From 1928 to 1939 Ziemer had been the headmaster of a Berlin-based school for the children of American diplomats and businessmen stationed in Germany. This vantage point gave him a unique look at the changes that befell the German school system after Adolf Hitler's rise to power in 1932-1933, and the type of children that emerged from the "Nazi education" methods initiated by Bernhard Rust, Minister of Education who, according to journalist John Gunther, had shortly before "lost his teacher's job -- because he was incompetent!" [Inside Europe, 1938 edition, pg 60]
Gregor Ziemer had an eyeful of the awful transformation taking place in Gemany's youth outside the small oasis of his American Colony School.
At the age of four German boys were to take their first oath to die for their Fuhrer, repeating it with greater solemnity in two more rituals at ages 10 and 14. Songs, textbooks, math lessons, even art projects, all involved preparing young minds for dark thoughts of conquest, war, and especially... hate:
In Hamburg, a teacher displayed to his class a pamphlet, The Jews in the U.S.A., with pictures of New York City's Mayor LaGuardia beside a gorilla, "Jewish Judge Marcus Pecora" (presumably meaning New York Justice Ferdinand Pecora—who is a gentile), the "Jewess" Madam Secretary Frances Perkins. At lesson's end, the teacher asked: "And what do you think of a country like that?" The class roared the Nazi Party battle cry: Judah verrecke! ("Death to the Jews!").

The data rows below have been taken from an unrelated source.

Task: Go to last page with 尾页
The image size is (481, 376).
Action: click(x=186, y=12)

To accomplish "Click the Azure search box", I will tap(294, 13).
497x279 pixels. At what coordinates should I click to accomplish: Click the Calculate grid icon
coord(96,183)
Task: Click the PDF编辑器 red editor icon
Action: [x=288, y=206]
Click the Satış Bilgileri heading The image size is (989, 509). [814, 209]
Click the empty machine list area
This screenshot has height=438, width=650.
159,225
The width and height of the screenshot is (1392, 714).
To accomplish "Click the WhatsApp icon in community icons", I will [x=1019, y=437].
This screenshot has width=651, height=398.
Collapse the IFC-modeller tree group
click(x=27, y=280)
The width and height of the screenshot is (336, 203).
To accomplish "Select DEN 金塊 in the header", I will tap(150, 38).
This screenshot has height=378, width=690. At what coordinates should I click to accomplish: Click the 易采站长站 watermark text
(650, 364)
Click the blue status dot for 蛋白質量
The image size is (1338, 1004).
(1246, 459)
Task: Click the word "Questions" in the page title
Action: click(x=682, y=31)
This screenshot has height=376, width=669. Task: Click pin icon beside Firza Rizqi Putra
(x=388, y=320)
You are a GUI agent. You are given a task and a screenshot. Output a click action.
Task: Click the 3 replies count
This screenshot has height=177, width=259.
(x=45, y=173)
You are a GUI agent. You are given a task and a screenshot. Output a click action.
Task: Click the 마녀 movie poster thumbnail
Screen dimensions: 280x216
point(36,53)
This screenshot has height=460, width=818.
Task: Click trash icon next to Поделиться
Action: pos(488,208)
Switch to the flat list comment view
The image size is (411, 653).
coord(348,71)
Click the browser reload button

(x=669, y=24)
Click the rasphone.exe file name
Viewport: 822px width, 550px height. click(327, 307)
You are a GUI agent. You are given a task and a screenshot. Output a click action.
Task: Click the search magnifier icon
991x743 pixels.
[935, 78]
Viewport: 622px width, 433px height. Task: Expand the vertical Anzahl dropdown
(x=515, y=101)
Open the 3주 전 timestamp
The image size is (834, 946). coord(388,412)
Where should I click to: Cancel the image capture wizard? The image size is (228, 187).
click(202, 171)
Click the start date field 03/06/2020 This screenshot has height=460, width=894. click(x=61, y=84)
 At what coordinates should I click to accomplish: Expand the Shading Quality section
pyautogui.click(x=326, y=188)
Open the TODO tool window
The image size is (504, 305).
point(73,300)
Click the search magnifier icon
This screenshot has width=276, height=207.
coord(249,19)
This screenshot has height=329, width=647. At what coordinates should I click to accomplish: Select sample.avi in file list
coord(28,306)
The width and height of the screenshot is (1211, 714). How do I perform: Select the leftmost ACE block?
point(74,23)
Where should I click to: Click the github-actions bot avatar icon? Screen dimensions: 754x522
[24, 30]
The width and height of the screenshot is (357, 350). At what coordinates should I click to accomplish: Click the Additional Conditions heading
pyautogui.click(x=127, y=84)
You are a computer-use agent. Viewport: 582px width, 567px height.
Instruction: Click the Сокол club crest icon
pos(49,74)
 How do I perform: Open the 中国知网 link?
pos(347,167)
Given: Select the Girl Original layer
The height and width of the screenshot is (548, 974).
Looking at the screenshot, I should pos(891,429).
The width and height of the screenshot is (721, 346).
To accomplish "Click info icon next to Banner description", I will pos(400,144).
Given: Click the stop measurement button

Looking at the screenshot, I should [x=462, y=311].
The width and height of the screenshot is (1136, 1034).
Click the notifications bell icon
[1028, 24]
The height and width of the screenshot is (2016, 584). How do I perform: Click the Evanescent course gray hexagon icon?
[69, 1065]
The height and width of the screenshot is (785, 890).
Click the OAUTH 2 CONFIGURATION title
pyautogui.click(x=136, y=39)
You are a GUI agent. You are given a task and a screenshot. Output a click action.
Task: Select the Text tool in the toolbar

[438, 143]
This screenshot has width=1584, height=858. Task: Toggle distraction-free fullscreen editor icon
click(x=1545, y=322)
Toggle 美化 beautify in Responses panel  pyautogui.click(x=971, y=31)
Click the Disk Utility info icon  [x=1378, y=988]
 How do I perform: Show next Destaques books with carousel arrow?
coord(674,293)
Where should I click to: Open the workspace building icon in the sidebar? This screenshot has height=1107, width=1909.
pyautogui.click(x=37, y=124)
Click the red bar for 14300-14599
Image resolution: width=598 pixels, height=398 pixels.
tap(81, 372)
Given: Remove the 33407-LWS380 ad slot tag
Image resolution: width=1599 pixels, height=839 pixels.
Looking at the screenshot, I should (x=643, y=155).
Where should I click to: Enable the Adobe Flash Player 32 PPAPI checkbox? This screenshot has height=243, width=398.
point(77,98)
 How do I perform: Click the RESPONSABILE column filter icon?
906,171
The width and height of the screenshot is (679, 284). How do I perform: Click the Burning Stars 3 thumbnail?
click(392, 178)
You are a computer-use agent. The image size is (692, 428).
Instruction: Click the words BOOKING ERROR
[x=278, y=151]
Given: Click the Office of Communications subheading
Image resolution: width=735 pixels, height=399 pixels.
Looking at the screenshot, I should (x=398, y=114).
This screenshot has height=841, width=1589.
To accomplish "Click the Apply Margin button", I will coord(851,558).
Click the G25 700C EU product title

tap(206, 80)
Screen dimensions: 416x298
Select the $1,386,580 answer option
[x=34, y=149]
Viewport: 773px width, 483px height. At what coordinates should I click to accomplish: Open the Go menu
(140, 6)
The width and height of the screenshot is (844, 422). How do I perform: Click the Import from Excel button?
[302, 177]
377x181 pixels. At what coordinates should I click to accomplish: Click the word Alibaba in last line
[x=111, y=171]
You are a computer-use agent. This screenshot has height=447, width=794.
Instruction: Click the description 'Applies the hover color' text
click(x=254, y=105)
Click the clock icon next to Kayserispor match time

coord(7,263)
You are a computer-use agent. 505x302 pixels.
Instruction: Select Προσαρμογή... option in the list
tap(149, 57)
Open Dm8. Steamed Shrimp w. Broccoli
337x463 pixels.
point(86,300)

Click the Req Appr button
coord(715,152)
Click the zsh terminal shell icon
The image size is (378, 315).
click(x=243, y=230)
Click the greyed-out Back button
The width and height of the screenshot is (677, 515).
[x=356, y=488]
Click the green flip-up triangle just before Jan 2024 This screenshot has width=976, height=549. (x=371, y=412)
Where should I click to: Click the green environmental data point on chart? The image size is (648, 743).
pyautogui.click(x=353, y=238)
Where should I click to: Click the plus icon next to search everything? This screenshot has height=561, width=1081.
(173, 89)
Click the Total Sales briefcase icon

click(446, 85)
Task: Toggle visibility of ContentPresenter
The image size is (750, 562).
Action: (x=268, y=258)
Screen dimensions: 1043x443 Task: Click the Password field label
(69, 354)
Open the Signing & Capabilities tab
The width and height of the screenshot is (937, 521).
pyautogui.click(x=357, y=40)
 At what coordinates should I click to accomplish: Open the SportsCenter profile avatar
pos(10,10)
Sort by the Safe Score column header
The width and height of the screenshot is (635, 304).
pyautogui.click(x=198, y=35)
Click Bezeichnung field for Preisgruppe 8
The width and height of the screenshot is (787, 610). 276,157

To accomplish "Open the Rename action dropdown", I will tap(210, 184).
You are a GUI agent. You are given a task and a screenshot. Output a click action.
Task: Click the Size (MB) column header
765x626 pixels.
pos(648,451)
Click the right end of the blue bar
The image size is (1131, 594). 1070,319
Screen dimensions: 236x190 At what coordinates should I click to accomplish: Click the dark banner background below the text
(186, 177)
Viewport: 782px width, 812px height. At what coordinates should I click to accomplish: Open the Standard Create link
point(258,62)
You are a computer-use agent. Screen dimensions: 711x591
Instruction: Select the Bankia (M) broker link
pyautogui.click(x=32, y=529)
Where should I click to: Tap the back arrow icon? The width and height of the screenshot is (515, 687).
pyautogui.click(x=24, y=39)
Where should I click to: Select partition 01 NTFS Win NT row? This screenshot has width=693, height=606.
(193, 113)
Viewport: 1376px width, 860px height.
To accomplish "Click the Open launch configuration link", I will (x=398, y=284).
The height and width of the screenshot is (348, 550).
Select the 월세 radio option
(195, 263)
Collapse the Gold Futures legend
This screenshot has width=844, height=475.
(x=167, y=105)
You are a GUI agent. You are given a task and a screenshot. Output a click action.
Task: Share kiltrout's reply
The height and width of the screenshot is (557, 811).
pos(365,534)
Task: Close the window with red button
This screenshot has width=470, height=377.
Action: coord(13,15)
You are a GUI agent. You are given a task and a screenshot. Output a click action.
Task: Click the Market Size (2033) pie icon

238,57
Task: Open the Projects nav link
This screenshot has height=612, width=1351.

Gregor Ziemer dutifully chronicled his observations in a book released to great success in November 1941:
Education For Death: The Making Of A Nazi.
In addition to carefully documented accounts of horrors witnessed in the classroom, Ziemer also introduced his American audience to the Nazi's forced sterilization and euthanasia programs then underway. Visiting one "woman's hospital" in Berlin, Zimer reported seeing women operated upon, willingly or otherwise, by doctors performing as if working on some ghastly assembly line: patient after patient wheeled in, and promptly wheeled out, courtesy of that once-esteemed "German efficiency", now gone mad.
The message spread: a whole generation of German youth were being turned into soulless monsters. Which begged the question: how to undo such zealotry, absorbed at such an early age, and reinforced so pervasively? Ziemer's book could only offer advice outlined in principle, rather than detail:
"If we are to combat the spirit of German youth with our own spirit of Democracy, it will have to be ... a spirit as fiery in its concentration as Naziism is in German schools. . . . Hitler is making fanatics. We should at least make believers. . . .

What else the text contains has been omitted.